Suppose otherwise that f is induced by a term t in the signature of \(\langle{B_{2}^{1}}, {\cdot,{}^{-1},a,b} \rangle\). Since (x ⁻¹)⁻¹=x and (xy)⁻¹=y ⁻¹ x ⁻¹ in the variety of inverse semigroups, t can be written as a semigroup word in x ₁,…,x _n , their inverses \(x_{1}^{-1},\dots,x_{n}^{-1}\) and constants a,b. If t starts with the constant a, then f(a,1,…,1,b) is in \(aB_{2}^{1}\) which contradicts f(a,1,…,1,b)=ba. Similarly t cannot start with b. As noted in the proof of Theorem 8.2, f is invariant under cyclic permutation of arguments. Hence we may assume that t starts with x ₁ or \(x_{1}^{-1}\). The argument for Theorem 8.2 yields that x ₁ is not possible. But if t begins with \(x_{1}^{-1}\), then f(a,b,1,…,1) is in \(a^{-1}B_{2}^{1} = bB_{2}^{1}\) which contradicts f(a,b,1,…,1)=ab. This completes the proof of (8.2).

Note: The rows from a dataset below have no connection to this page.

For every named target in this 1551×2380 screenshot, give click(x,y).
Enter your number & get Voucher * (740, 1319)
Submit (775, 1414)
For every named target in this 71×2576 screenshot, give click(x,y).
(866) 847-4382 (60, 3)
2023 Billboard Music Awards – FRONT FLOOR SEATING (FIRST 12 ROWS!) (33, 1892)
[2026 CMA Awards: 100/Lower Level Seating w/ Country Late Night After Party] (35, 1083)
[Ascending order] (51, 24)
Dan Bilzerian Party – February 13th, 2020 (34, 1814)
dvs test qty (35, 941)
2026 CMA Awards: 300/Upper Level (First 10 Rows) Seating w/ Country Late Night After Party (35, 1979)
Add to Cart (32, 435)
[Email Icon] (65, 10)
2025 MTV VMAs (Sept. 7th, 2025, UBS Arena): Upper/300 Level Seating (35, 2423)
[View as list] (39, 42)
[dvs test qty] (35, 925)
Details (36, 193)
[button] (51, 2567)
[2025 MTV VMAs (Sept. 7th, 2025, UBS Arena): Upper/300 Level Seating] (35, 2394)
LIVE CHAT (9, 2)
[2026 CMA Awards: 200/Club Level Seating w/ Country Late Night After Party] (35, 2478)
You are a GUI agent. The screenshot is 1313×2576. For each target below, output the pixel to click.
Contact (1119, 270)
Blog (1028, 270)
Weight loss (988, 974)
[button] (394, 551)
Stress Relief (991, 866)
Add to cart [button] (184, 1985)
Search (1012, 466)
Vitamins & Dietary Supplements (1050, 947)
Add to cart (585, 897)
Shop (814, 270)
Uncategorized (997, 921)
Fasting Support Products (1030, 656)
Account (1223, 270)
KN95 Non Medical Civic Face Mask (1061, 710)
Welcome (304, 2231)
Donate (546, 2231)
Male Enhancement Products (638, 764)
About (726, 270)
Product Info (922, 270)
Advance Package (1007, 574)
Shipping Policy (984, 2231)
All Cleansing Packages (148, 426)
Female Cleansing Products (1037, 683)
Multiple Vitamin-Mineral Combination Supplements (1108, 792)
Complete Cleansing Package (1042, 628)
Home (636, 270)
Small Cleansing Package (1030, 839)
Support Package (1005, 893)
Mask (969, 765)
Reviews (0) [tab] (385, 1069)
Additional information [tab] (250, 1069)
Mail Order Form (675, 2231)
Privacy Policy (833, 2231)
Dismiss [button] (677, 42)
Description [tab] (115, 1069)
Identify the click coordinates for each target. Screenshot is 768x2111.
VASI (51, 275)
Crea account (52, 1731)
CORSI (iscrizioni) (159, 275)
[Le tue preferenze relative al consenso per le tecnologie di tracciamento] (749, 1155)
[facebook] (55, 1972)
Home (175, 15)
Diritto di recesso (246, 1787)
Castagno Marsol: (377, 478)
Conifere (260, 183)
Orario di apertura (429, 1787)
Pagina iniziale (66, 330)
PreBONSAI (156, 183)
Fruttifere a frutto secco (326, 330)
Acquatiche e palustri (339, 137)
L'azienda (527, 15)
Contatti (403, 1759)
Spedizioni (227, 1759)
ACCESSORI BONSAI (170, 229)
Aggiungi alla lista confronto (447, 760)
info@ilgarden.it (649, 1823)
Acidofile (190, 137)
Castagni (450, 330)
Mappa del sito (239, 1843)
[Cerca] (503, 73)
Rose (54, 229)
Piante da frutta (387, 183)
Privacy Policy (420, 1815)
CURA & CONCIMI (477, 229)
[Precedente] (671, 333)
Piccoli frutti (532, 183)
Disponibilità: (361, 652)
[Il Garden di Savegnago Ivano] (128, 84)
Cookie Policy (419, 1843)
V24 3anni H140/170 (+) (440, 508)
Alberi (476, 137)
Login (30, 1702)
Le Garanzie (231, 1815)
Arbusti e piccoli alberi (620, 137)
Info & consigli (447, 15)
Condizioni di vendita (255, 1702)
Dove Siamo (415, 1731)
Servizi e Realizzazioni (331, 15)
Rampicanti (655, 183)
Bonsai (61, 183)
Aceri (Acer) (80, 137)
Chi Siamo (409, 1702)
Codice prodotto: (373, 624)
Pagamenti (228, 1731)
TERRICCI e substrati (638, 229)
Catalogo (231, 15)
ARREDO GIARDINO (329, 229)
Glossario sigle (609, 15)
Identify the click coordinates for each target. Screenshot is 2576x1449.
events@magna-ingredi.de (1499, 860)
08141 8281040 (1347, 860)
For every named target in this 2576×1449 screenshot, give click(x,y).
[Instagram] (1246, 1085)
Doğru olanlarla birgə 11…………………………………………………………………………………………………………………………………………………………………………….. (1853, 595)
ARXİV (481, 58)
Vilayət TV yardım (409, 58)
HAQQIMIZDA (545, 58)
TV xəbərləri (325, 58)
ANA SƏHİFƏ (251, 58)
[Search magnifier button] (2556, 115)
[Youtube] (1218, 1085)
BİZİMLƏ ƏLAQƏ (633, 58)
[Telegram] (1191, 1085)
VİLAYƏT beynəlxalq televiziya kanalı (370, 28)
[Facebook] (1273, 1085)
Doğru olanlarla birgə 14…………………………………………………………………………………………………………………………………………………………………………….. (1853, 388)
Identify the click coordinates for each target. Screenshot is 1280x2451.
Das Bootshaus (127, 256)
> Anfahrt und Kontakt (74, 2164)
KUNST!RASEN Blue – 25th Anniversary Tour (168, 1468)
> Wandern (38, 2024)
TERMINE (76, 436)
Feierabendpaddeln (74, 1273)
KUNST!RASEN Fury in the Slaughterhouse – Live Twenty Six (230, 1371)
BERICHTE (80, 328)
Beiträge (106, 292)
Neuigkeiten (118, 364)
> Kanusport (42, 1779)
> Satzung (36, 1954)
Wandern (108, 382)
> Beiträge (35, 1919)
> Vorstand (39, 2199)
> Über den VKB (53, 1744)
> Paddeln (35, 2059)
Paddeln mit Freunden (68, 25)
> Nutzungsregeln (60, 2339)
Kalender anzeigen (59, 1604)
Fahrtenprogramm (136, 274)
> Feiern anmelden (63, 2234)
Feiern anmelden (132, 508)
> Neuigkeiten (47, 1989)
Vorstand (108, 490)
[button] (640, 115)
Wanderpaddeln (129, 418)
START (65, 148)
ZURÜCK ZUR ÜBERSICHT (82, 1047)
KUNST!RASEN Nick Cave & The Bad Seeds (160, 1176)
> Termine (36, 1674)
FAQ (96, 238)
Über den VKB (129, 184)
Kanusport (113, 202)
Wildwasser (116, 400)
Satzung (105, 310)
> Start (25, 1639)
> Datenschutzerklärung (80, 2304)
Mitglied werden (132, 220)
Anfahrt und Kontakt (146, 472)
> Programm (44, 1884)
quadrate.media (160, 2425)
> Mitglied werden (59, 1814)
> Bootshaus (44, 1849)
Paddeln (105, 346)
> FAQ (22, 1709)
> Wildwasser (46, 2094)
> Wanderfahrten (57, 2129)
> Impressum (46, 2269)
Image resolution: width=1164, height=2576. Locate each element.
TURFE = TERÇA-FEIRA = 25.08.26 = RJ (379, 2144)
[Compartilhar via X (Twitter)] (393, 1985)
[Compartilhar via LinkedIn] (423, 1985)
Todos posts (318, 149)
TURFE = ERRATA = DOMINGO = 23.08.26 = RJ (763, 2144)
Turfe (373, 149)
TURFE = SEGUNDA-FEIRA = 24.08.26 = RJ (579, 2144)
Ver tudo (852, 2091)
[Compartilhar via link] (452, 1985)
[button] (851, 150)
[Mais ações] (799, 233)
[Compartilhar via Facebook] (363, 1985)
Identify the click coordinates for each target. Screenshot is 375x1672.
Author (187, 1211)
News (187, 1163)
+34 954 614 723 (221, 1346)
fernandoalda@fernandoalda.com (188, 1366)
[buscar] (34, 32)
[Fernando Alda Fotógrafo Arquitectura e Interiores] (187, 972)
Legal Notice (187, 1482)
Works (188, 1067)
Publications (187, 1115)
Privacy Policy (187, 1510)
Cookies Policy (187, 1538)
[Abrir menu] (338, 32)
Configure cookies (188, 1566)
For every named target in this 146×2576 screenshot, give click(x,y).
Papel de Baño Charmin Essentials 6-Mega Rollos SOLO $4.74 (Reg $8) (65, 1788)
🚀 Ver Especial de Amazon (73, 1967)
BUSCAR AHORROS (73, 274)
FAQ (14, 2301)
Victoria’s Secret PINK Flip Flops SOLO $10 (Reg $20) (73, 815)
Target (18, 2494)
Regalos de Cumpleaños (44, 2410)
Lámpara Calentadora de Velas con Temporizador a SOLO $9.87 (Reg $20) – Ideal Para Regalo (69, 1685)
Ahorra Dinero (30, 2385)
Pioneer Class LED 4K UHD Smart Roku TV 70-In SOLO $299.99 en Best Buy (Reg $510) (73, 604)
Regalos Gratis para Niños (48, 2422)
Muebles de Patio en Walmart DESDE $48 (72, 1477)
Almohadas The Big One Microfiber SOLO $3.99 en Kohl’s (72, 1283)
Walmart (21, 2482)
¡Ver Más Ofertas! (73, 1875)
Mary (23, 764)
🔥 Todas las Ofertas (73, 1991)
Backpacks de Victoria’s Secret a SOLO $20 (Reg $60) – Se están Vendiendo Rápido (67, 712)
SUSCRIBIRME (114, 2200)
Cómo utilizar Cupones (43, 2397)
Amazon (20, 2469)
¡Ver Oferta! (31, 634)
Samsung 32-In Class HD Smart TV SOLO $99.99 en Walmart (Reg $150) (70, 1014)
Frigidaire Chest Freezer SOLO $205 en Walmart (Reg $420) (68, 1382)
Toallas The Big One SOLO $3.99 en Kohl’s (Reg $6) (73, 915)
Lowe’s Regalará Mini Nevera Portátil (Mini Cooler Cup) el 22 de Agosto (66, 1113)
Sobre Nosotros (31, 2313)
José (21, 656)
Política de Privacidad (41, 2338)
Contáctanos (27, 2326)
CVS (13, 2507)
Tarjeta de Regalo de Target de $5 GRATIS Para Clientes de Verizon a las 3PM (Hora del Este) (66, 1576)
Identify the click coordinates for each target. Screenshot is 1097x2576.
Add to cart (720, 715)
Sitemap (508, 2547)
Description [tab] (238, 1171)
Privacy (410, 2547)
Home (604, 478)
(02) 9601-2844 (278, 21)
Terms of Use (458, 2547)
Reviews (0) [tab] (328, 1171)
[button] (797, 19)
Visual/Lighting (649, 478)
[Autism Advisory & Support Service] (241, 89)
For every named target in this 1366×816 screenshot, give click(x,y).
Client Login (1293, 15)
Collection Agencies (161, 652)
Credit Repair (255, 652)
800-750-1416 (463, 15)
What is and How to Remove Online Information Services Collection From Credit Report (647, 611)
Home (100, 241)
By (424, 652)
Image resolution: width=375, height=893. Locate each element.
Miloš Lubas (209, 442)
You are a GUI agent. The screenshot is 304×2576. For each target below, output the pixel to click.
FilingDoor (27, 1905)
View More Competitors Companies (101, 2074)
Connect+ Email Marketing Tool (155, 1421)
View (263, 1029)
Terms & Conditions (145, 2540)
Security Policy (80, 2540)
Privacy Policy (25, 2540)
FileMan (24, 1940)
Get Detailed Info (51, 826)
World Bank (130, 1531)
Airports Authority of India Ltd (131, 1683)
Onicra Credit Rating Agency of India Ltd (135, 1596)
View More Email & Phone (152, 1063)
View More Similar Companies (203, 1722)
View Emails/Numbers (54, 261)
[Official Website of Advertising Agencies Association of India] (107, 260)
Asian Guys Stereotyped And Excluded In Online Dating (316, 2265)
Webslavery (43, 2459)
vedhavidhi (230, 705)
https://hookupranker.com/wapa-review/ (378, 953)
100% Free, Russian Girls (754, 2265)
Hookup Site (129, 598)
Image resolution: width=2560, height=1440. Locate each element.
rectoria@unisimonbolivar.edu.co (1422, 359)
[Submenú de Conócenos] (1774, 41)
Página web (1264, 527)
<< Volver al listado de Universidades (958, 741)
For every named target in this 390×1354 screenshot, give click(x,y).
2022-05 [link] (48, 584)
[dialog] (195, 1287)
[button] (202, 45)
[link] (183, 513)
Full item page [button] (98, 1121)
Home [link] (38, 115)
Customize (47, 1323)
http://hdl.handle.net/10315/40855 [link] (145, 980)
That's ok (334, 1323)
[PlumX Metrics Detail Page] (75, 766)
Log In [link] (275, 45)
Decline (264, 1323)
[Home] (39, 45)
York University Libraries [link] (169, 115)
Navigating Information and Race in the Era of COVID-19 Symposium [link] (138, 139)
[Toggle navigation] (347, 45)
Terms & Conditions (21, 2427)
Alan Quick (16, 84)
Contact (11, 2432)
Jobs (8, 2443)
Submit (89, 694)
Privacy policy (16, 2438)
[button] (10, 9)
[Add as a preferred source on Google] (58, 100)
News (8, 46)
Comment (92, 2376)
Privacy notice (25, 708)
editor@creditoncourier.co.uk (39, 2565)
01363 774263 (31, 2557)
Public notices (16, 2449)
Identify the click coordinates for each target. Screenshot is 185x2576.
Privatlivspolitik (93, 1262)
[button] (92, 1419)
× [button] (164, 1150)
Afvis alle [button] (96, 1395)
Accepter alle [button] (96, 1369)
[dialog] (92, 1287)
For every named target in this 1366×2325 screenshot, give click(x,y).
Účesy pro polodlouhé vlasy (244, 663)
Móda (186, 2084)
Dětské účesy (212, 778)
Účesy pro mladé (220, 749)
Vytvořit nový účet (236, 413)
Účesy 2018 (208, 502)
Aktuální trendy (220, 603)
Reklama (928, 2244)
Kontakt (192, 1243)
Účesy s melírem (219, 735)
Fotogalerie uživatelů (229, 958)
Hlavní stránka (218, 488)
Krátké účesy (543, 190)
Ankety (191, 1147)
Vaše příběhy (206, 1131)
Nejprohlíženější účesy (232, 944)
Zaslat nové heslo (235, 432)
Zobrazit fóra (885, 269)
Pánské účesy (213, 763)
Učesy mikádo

By (8.2) f is not a term operation for any reduct of \(\langle{B_{2}^{1}}, {\cdot,{}^{-1},a,b} \rangle\). Thus Lemma 2.1 yields that no algebra A on \(B_{2}^{1}\) with \(\mathrm{Clo}(\langle{B_{2}^{1}}, {\cdot} \rangle) \subseteq\mathrm {Clo}({\mathbf{A}}) \subseteq \mathrm{Clo} (\langle{B_{2}^{1}}, {\cdot,{}^{-1},a,b} \rangle)\) is finitely related. □

Showing that some algebra is not finitely related is usually done by the strategy employed in the proof of Theorem 8.2: it requires to come up with a family of operations f of arbitrary high arity that are not induced by terms but yield term operations whenever 2 arguments of their arguments are identified. Finding appropriate operations can be somehow difficult and depends heavily on the specific algebra. A more general approach that would cover a larger class of algebras at once is to show inherently non-finitely relatedness. We ask in particular:

Problem 8.4

Is every finite semigroup S such that \({\mathbf{B}}_{2}^{1}\) embeds into S not finitely related?

Note that \(B_{2} := B_{2}^{1} \setminus\{1\}\) forms a 5-element subsemigroup of \({\mathbf{B}}_{2}^{1}\). The following remains open:

Problem 8.5

Is the Brandt semigroup B ₂:=〈B ₂,⋅〉 finitely related?

By Theorem 8.2, a positive answer to the above question would also solve the next one in the affirmative.

Problem 8.6

Is there a finite semigroup S that is finitely related such that S ¹ is not finitely related?

We have seen that some inverse semigroups are finitely related (Clifford semigroups, regular bands) while others are not (Brandt monoid) and ask for a complete classification.

Problem 8.7

Characterize the finite, finitely related inverse semigroups.

We conclude with two questions on transformation semigroups.

Problem 8.8

Let n∈ℕ.

1. (1)

   Is the full transformation monoid on n letters finitely related?

2. (2)

   Is the symmetric inverse semigroup on n letters finitely related?